Segment Start: Text passage
Functional identification of an antennal lobe DM4 projection neuron of the fruit fly
© Lazar and Yeh; licensee BioMed Central Ltd. 2014
Published: 21 July 2014
A rich set of genetic tools and extensive anatomical data make the olfactory system of the fruit fly a neural circuit of choice for studying function in sensory systems. Though a substantial amount of work has been published on the neural coding of olfactory sensory neurons (OSNs) of the fruit fly, yet little is known how projection neurons (PNs) encode time-varying odor stimuli . Here we address this question with in vivo experiments coupled with a phenomenological characterization of the spiking activity of PNs.
Recently, a new class of identification algorithms called Channel Identification Machines (CIMs)  was proposed for identifying dendritic processing in simple neural circuits using conditional phase response curves (cPRCs) . By combining cPRCs with the reduced project-integrated-and-fire neuron (PIF) model , the CIM algorithms identify a complete phenomenological description of spike generation of a biological neuron for weak to moderately strong stimuli. Moreover, the identification method employed does not require white noise stimuli nor an infinitesimal pulse injection protocol as widely used in the past .
Segment End: Text passage
Segment Start: Dataset
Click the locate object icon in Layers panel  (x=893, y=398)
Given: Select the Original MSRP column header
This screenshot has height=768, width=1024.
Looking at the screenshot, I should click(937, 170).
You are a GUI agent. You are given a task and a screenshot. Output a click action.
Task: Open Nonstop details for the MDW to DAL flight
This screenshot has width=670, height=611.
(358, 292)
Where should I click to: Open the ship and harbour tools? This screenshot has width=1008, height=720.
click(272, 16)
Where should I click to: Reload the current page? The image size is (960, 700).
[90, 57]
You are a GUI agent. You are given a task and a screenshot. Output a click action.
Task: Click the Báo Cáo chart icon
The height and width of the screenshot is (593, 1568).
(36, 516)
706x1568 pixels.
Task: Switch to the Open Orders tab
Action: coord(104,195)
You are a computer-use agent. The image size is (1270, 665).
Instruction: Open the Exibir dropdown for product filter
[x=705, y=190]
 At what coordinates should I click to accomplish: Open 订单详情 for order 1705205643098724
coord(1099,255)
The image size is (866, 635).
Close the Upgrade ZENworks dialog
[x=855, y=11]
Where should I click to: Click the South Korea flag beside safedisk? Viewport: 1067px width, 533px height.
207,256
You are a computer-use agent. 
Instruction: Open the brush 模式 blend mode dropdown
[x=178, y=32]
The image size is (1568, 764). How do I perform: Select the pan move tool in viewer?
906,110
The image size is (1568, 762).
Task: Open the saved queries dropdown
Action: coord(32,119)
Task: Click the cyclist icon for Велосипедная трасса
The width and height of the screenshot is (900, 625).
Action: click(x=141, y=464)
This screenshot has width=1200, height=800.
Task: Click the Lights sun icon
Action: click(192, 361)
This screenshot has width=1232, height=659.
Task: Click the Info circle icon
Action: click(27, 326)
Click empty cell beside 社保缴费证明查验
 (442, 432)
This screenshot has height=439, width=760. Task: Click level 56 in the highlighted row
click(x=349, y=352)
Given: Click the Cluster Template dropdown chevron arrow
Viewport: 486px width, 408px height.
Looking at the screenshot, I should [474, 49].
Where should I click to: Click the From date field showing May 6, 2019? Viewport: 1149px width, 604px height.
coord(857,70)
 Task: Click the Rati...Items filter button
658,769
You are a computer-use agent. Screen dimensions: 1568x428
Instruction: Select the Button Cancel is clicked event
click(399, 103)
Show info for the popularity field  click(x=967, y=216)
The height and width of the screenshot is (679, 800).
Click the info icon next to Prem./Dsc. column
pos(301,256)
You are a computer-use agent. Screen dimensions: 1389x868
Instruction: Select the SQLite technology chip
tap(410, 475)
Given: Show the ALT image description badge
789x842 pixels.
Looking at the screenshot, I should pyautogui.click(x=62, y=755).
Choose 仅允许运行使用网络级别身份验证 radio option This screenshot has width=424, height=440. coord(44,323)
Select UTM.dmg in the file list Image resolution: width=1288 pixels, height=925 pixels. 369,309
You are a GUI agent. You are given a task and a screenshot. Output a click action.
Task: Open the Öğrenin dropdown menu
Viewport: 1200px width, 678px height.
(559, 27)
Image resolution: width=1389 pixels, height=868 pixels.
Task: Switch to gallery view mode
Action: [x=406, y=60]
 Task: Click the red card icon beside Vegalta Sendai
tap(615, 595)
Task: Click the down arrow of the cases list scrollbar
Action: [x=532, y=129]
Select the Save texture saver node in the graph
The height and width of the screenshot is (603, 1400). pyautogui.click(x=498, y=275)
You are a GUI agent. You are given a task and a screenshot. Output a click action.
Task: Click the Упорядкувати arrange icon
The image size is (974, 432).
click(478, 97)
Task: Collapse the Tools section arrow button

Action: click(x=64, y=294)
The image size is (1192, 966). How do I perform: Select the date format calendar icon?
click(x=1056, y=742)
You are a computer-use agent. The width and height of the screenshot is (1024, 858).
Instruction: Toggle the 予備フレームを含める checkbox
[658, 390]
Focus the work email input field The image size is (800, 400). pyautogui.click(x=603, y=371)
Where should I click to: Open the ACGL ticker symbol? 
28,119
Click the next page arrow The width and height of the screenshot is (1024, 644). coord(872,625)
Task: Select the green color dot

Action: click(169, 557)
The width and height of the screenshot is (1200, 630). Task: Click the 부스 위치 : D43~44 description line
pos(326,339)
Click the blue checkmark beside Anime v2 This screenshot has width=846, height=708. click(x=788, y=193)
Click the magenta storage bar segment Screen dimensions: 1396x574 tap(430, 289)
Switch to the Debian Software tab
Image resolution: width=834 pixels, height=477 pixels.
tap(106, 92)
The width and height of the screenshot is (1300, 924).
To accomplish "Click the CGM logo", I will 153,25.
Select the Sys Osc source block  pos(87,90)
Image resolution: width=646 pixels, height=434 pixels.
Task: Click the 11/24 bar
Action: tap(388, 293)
Segment End: Dataset
What to work on
**a.** For each statement about the DM4 projection neuron passage, answer yes or no and quote the words that settle it. (i) Little is known about how projection neurons encode time-varying odor stimuli. (ii) The identification method requires white noise stimuli. (iii) Channel Identification Machines were proposed for identifying dendritic processing in simple neural circuits.
**b.** Write out the DM4 projection neuron passage word for word, starting with "Recently, a new" and going on through "in the past .".
Answer from the DM4 projection neuron passage alone.

Answers to the exercise
**a.**
(i) Yes: "yet little is known how projection neurons (PNs) encode time-varying odor stimuli"
(ii) No: "the identification method employed does not require white noise stimuli"
(iii) Yes: "proposed for identifying dendritic processing in simple neural circuits"

**b.**
Recently, a new class of identification algorithms called Channel Identification Machines (CIMs)  was proposed for identifying dendritic processing in simple neural circuits using conditional phase response curves (cPRCs) . By combining cPRCs with the reduced project-integrated-and-fire neuron (PIF) model , the CIM algorithms identify a complete phenomenological description of spike generation of a biological neuron for weak to moderately strong stimuli. Moreover, the identification method employed does not require white noise stimuli nor an infinitesimal pulse injection protocol as widely used in the past .